Unity matters. However, so does diversity. Indeed, unity and diversity unite in the very nature of God. God is three persons united in one essence. The world around us fails to see how God’s creation reflects the Trinity, and it always therefore either veers toward the imposition of the one or the disintegration of the many. It either blurs or destroys distinctives in the first case, or in the second, it fragments because, in the words of T.S. Eliot, the center cannot hold. It either dies the death of a single tone, or death by cacophony.

As such, we ought to celebrate both unity and diversity, the one and the many, three persons and one essence. God, after all, does the same. The God we worship, God in three persons, knits together the church as one body. The God we worship calls out a people where there is no more Jew or Greek. Most importantly of all, He unites us with Himself through the atoning work of His Son. On the other hand, our God is likewise the God of divisions. Even as far back as the garden of Eden we see God at work dividing. He divided day and night, land and water, man and animal. And each day He saw what He had done, both creating and dividing, and called it good.

That division hit its apex also in the garden. There God promised another division when He spoke to the serpent: “I will put enmity between you and the woman, and between your offspring and her offspring” (Gen. 3:15). This same division comes to its ultimate fruition at the end of all time when Jesus will separate the sheep and the goats for all eternity.

Even as the serpent, from that time forward, has been busy trying to sow division among the people of God in order to destroy the unity we enjoy in the faith, so he has been busy trying to blur the chasm that separates the two seeds. He has encouraged the seed of the serpent to see themselves as God’s children when they are not. He has encouraged the seed of the woman to see themselves as at peace with all men when we are not. He has encouraged us to forget the war and to forget that those who walk among us outside the kingdom are not our kin but our enemies. Unity with them is, according to God’s judgment, an abomination.

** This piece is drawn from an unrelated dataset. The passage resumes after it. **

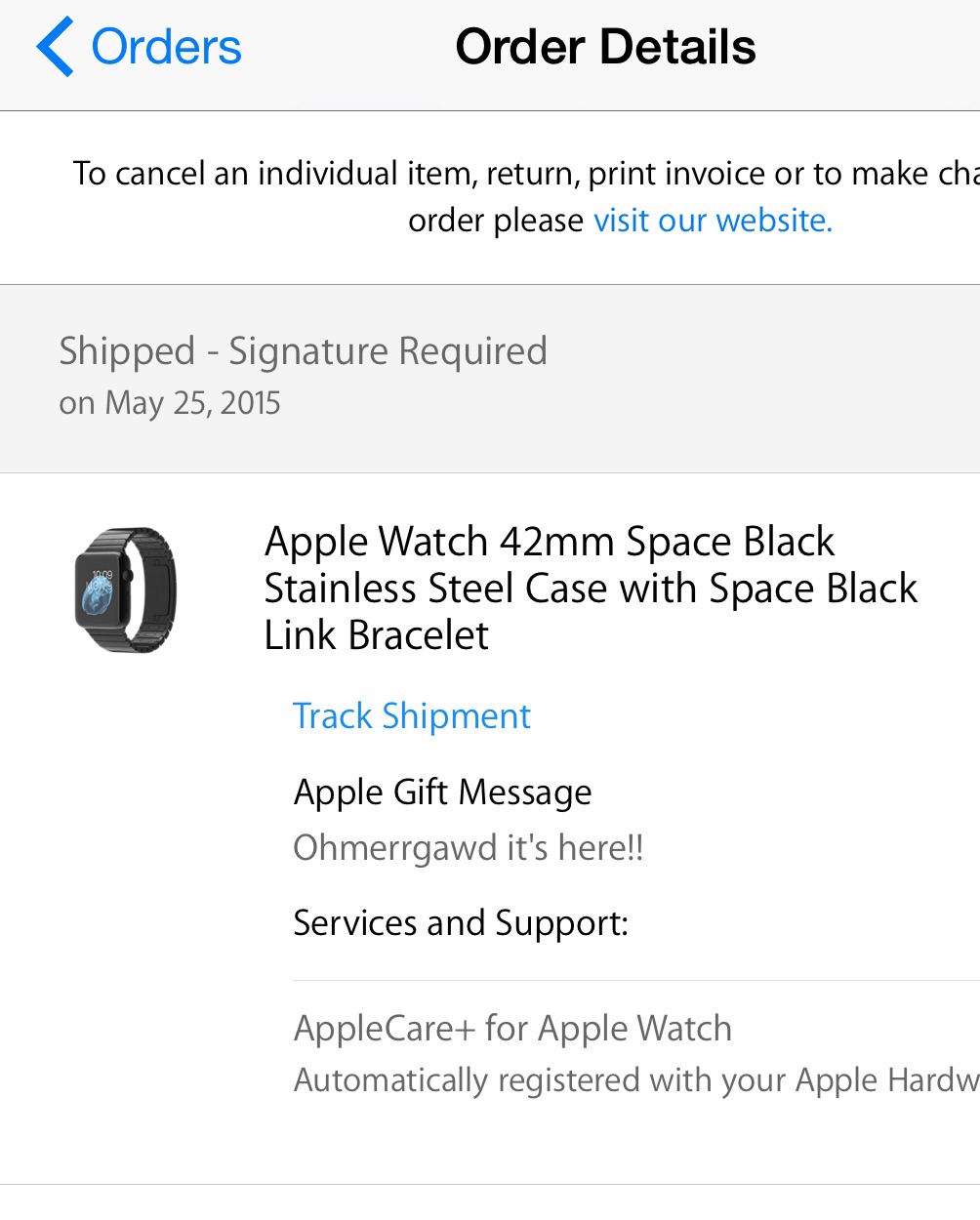
Task: Tap the Apple Gift Message heading
Action: (442, 792)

It may well be that the worst fruit of this confusion is simply a blurring of our calling. Because we fail to see the great divide between sheep and goats, we look at the world as a neutral place. Worse still, we look at our own telos, or purpose, in neutral terms. We measure success in our lives by the same standards as those outside the kingdom, seeing our faith as something we add to our lives rather than seeing our faith as our lives. We are, in a word, worldly. We who are called to walk by the Spirit too often are one flesh with the world. We deny that we have been called out, set apart — that we are to be separate from the world, to be holy. We refuse to follow the command of the Captain of our army who told us to set aside the petty concerns of the world and to seek first the kingdom of God and His righteousness.

We will not seek first the kingdom of God until we come to realize that this kingdom is at war with the kingdom of men. God declared war in the garden in response to the attack of the serpent. At Calvary our Lord won the definitive victory, having His heel bruised even as He crushed the serpent’s head. Since Jesus walked out of His tomb victorious, our calling has been to be about the mop-up operation. He has already overcome the world, and so we, being of good cheer, go and make the victory known. We bring heaven down to earth by doing His will here as our spiritual fathers do His will there.

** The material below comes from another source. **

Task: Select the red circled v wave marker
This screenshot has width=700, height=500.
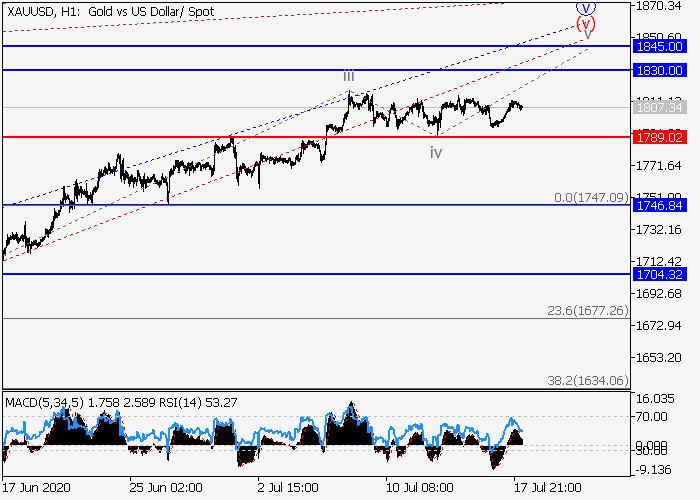Action: point(587,23)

Of course, the weapons of our warfare are not carnal. Of course, we are called to love our enemies. Of course, we are to seek, as much as is possible, to live in peace and quietness before all men. Such does not mean, of course, that we are not called to wage war. Such does not mean that we have no enemies. Such does not mean that all men are content to live in peace and quietness with us. We love our enemies by waging war. Our very peace and quietness rattles them like so much artillery bombardment. Indeed, we lose the war precisely when we lose our peace. And in turn, we fail to enjoy peace when we cease to wage war.

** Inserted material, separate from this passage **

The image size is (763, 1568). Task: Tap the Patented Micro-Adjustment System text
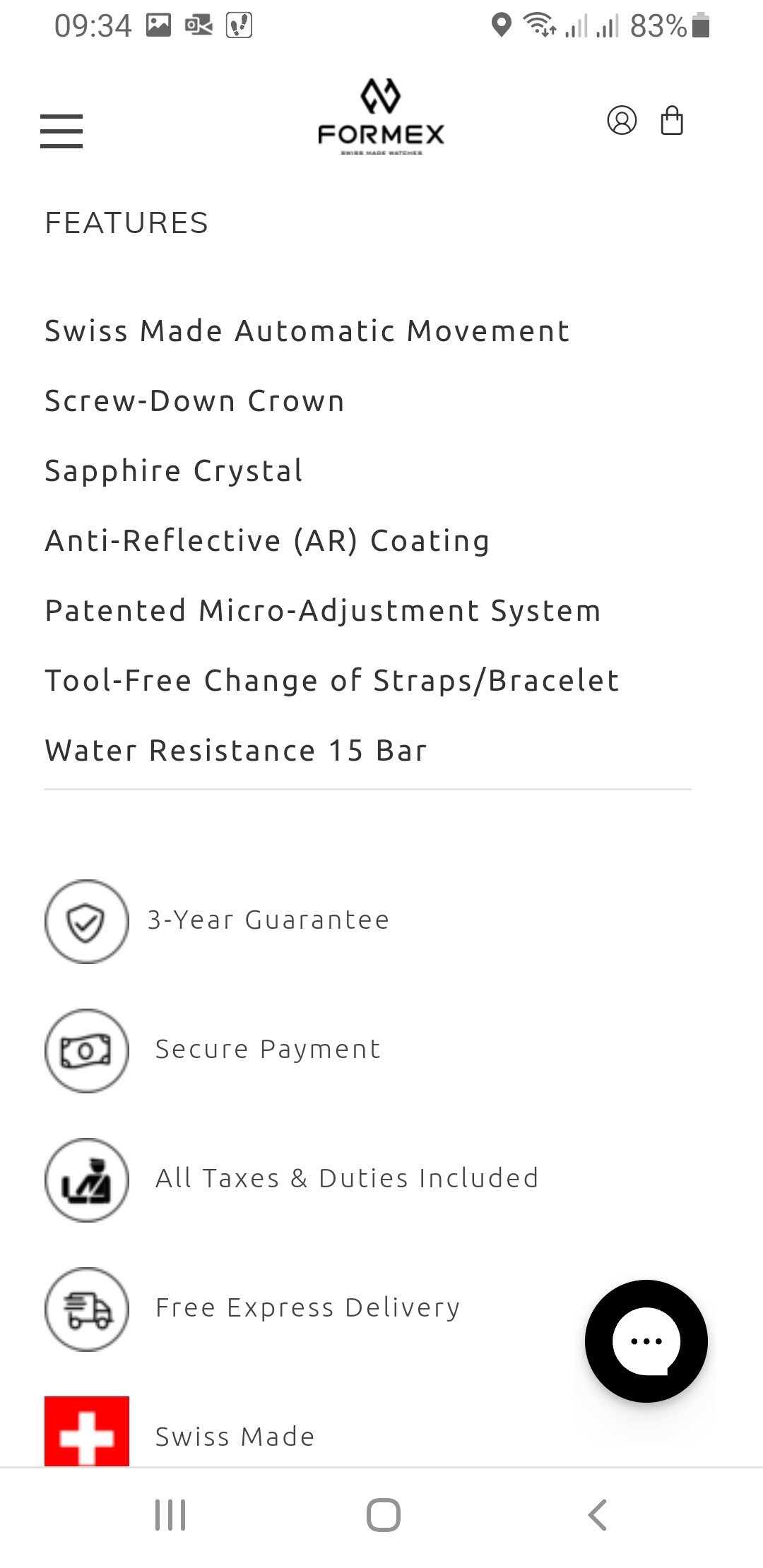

We who have been called out are different from the world. Our loyalty is toward another King, and our citizenship is in another kingdom. We, His body, are united together. But we are divided from the rest of the world by a chasm as wide as the east is from the west and as thin as a scarlet thread. We are one, and we are promised this victory parade (from Wm. How’s “for all the Saints”):

From earth’s wide bounds, from ocean’s farthest coast, through gates of pearl streams in the countless host, singing to Father, Son and Holy Ghost, Alleluia! Alleluia!